16.3.14

Euclides e Rui, Tristão e Freyre

Já confessei em sala de aula um prazer quase secreto: revelar ou lembrar equívocos do mestre Alceu Amoroso Lima, o Tristão de Ataíde, nas suas avaliações críticas. Quanto a ele permaneço mesmo amigo do Oswald de Andrade, que o satirizava com o apelido "Tristinho de Ataúde", realizando em seus estudos uma espécie de sociologia com anjos. E hoje deparei com mais uma do Tristinho, dessa vez a respeito do Euclides da Cunha e da literatura regionalista, equívoco apontado por Gilberto Freyre em artigo sobre o autor de Os Sertões intitulado "Euclides da Cunha: revelador da realidade brasileira". É claro que não se trata de uma observação imparcial, como as do pantagruélico Oswald. Mas isso não elimina a relevância do dissenso freyreano.
 Eis o que aponta o autor de Casa grande & Senzala.

Gilberto Freyre.

          Há quem pense de Euclides da Cunha que, "embora nascido no Estado do Rio", ficou "intimamente ligado à literatura nordestina, cuja civilização particularista estudou em suas páginas sensacionais". É a opinião do Professor Alceu Amoroso Lima (Tristão de Ataíde) à página 59 do seu Quadro sintético da literatura brasileira (Rio, 1956). A propósito do que acrescenta o eminente crítico:

          A região nordestina no Brasil é tão típica, em seus costumes, como a região amazônica, a mineira, a gaúcha ou a do litoral central.

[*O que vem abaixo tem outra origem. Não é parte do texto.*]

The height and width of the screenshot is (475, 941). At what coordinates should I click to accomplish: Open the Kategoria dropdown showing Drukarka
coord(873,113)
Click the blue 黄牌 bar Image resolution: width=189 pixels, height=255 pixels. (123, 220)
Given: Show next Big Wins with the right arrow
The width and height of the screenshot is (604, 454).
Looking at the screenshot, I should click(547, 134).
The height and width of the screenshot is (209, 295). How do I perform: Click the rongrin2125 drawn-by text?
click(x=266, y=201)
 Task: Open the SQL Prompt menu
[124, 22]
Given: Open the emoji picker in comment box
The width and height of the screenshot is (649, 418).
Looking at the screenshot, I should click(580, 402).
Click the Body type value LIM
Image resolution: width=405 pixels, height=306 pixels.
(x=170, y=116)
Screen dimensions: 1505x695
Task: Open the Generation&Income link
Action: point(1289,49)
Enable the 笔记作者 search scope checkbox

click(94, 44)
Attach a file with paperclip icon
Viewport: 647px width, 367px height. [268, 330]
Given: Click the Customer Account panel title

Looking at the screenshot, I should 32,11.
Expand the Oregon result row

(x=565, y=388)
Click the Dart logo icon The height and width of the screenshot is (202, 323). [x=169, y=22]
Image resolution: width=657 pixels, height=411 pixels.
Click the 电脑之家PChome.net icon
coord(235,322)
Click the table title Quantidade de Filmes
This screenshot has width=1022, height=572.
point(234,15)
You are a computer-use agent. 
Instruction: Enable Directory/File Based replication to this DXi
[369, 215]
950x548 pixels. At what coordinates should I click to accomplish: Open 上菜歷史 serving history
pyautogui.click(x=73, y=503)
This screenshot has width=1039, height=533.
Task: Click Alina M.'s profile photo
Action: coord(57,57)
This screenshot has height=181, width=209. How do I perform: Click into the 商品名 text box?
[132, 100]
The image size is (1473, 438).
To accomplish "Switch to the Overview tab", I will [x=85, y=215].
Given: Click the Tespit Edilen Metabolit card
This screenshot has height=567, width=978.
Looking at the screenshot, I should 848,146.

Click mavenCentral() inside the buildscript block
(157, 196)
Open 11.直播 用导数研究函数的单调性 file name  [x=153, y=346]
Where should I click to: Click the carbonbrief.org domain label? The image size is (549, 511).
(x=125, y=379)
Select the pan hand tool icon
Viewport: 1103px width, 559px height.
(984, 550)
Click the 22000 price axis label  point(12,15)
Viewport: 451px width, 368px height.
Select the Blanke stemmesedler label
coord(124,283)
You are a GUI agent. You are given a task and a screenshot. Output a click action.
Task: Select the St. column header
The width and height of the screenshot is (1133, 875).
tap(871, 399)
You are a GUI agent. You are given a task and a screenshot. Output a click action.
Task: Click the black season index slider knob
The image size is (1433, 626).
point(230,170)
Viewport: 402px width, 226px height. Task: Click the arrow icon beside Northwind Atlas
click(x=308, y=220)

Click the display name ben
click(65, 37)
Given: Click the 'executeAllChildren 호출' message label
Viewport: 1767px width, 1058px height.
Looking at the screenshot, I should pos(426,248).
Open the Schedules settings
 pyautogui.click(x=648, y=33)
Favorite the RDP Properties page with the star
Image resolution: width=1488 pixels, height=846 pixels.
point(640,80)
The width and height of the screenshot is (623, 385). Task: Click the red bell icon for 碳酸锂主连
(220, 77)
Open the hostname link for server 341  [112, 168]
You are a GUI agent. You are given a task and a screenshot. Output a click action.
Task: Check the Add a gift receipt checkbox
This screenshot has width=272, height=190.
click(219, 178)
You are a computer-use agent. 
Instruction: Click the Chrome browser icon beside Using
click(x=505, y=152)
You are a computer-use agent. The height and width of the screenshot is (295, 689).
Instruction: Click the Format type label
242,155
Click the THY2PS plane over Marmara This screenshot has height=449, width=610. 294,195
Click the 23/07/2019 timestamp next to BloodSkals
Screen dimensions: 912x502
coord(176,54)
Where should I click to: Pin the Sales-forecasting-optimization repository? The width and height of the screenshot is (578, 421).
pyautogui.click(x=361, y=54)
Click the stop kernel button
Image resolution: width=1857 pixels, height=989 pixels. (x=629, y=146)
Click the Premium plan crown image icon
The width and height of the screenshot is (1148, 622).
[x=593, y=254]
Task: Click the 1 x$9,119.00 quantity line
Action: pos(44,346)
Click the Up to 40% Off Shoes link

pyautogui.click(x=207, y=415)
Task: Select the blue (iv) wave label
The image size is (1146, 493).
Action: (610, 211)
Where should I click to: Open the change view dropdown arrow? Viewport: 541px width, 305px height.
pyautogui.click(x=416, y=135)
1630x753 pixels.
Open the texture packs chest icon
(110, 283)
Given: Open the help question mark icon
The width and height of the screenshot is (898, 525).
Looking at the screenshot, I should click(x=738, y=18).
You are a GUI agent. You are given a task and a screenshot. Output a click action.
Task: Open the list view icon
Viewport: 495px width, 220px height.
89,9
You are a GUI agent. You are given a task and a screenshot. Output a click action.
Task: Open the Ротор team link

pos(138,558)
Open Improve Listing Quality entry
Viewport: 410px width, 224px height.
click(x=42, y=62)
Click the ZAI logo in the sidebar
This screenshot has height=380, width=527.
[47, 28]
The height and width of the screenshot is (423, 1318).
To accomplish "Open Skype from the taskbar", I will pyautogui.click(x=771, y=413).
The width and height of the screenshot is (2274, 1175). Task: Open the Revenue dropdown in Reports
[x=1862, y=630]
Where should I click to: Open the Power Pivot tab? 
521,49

          E lembra já haver outro crítico, o hoje acadêmico Viana Moog, "também romancista e ensaísta de valor", proposto uma "divisão da literatura brasileira baseada nessas idiossincrasias regionais". Com essas digressões – precedidas pelo reconhecimento de um "regionalismo" mineiro (Afonso Arinos) a que se teria juntado um "regionalismo" paulista (Valdomiro Silveira) sem que ao ilustre historiador do Quadro sintético tenha ocorrido a necessidade desses regionalismos e do gaúcho e do mero "pernambucanismo" de Joaquim Nabuco ou do superficial "sertanismo" de Catulo da Paixão Cearense" distinguir-se o muito mais complexo regionalismo em 1924 nascido no Recife – o Professor Alceu Amoroso Lima enche a meia página em que deveria ter fixado o seu julgamento sintético de Euclides pelo mestre atual mais admirado e respeitado da crítica literária no nosso País teria se resumido à moderna atitude de toda uma elite intelectual – a dos críticos literários nacionais – com relação ao autor de Os Sertões. Não se compreende que muito mais do que Euclides tenha merecido do Professor Amoroso Lima, isto é, dos seus julgamentos sintéticos, Rui Barbosa, um tanto arbitrariamente apresentado pelo crítico-historiador como "porventura a mais internacional das nossas grandes figuras literárias, no sentido amplo do termo" (...). Primazia que evidentemente cabe antes a Euclides ou a Machado que a Rui. É uma ilusão, essa, da parte de numerosos brasileiros, de ser Rui Barbosa – que tanto significou, na verdade, para nós, seus compatriotas, e ainda significa, como invulgar jurista-político em quem às virtudes acadêmicas de grande erudito nessas matérias, nas letras clássicas e na filologia, se junto o carisma de bravo homem de ação e de incansável doutrinador de liberalismo, por um lado e por outro, de casticismo – um brasileiro significativo para os meios cultos estrangeiros por qualquer motivo interessados no Brasil. [...] É uma ilusão imaginar-se Rui sob o aspecto de "figura literária" brasileira que tenha impressionado ou impressione ou seduza hoje, estrangeiros, por suas virtudes literárias. Ao afirmá-lo, o crítico e professor Alceu Amoroso Lima (Tristão de Ataíde) resvala num mito que por sua condição mesmo de crítico devia ser o primeiro a retificar. [...]
[Freyre, Gilberto. "Euclides da Cunha: revelador da realidade brasileira".
In: Cunha, Euclides da. Obra completa, vol. I, pp. 30-31]


Um comentário:

claudio rodrigues disse...

amigo, que tal fazer dessa nota um artigo? que blog bom! e vc nem o apresenta, né? vou bisbilhotar aqui.